I need to calculate the gradient of $\mathbf{x}^T\mathbf{W}^2(\mathbf{W}^2)^T\mathbf{x}$ w.r.t. $\mathbf{W}$. Here is what I have tried. Let $A=W^2$, then the form reduces to \begin{align*} \frac{\partial \mathbf{x}^T\mathbf{AA}^T\mathbf{x}}{\partial \mathbf{A}} =&\frac{\partial \mathbf{x}^T\mathbf{B}^T\mathbf{B}\mathbf{x}}{\partial \mathbf{B}^T} \quad\quad (\text{where }\mathbf{A}=\mathbf{B}^T) \\ =&\left(\frac{\partial \mathbf{x}^T\mathbf{B}^T\mathbf{B}\mathbf{x}}{\partial \mathbf{B}}\right)^T \\ =&\left(\mathbf{B}(\mathbf{x}\mathbf{x}^T+\mathbf{x}\mathbf{x}^T)\right)^T\\ =&2\mathbf{x}\mathbf{x}^T\mathbf{B}^T\\ =&2\mathbf{x}\mathbf{x}^T\mathbf{A} \end{align*} which follows from the formula (77) in Matrix Cookbook, specifically, $$ \frac{\partial \mathbf{b}^T\mathbf{X}^T\mathbf{X}\mathbf{c}}{\partial\mathbf{X}}=\mathbf{X}(\mathbf{b}\mathbf{c}^T+\mathbf{c}\mathbf{b}^T). $$ I was trying to use the chain rule since we already know $$ \frac{\partial \mathbf{x}^T\mathbf{W}^2(\mathbf{W}^2)^T\mathbf{x}}{\partial \mathbf{W}^2}=2\mathbf{x}\mathbf{x}^T\mathbf{W}^2. $$ The next step is supposed to be $$ \frac{\partial \mathbf{x}^T\mathbf{W}^2(\mathbf{W}^2)^T\mathbf{x}}{\partial \mathbf{W}}=\frac{\partial\mathbf{W}^2}{\partial\mathbf{W}}\frac{\partial x^T\mathbf{W}^2(\mathbf{W}^2)^Tx}{\partial \mathbf{W}^2} $$ where we use the denominator layout. However, the dimension of $ \frac{\partial\mathbf{W}^2}{\partial\mathbf{W}} $ does not fit the dimension of $\frac{\partial \mathbf{x}^T\mathbf{W}^2(\mathbf{W}^2)^T\mathbf{x}}{\partial \mathbf{W}^2}$, namely $2\mathbf{x}\mathbf{x}^T\mathbf{W}^2$. Does anyone give me any clues? I appreciate it.

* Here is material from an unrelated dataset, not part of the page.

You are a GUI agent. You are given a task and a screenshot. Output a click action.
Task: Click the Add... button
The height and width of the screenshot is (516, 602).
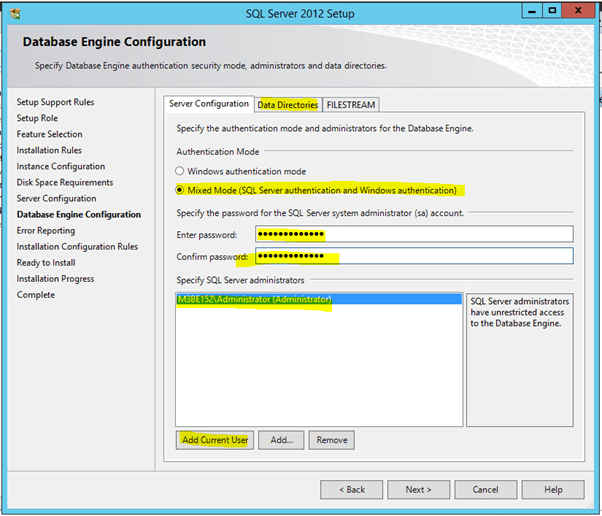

Update: I tried to use Frobenius inner product to do it as follows. Let $z=\mathbf{x}^T\mathbf{W}^2(\mathbf{W}^2)^T\mathbf{x}$, then we have \begin{align*} \mathrm{d}z&=2\mathbf{x}\mathbf{x}^T\mathbf{A}:\mathrm{d}\mathbf{A} \\ &=2\mathbf{x}\mathbf{x}^T\mathbf{A}:\mathrm{d}\mathbf{W}^2\\ &=2\mathbf{x}\mathbf{x}^T\mathbf{A}:(\mathrm{d}\mathbf{W}\mathbf{W}+\mathbf{W}\mathrm{d}\mathbf{W})\\ &=2\mathbf{x}\mathbf{x}^T\mathbf{A}:\mathrm{d}\mathbf{W}\mathbf{W}+2\mathbf{x}\mathbf{x}^T\mathbf{A}:\mathbf{W}\mathrm{d}\mathbf{W}\\ &=2\mathbf{x}\mathbf{x}^T\mathbf{A}\mathbf{W}^T:\mathrm{d}\mathbf{W}+2\mathbf{W}^T\mathbf{x}\mathbf{x}^T\mathbf{A}:\mathrm{d}\mathbf{W}\\ &=2(\mathbf{x}\mathbf{x}^T\mathbf{A}\mathbf{W}^T+\mathbf{W}^T\mathbf{x}\mathbf{x}^T\mathbf{A}):\mathrm{d}\mathbf{W} \end{align*} which gives the solution $$ \frac{\partial \mathbf{x}^T\mathbf{W}^2(\mathbf{W}^2)^T\mathbf{x}}{\partial \mathbf{W}}=2(\mathbf{x}\mathbf{x}^T\mathbf{A}\mathbf{W}^T+\mathbf{W}^T\mathbf{x}\mathbf{x}^T\mathbf{A}). $$ I tested this result with a $2\times 2$ $\mathbf{W}$ using the auto-differentiation tool by PyTorch which gives an identical result. This implies that the above derivations are correct.
Let $\mathbf{y}=(\mathbf{W}^2)^T \mathbf{x}$. It holds \begin{eqnarray*} d\phi &=& 2 \mathbf{y}:d\mathbf{y} \\ &=& 2 \mathbf{y}\mathbf{x}^T:d(\mathbf{W}^2)^T \\ &=& 2 \mathbf{B}:d(\mathbf{W}^2) \\ &=& 2 \left[\mathbf{W}^T\mathbf{B}+ \mathbf{B} \mathbf{W}^T \right] :d\mathbf{W} \end{eqnarray*} where $\mathbf{B} =\mathbf{x}\mathbf{y}^T =\mathbf{x}\mathbf{x}^T\mathbf{W}^2$. The LHS term is the gradient you found by yourself.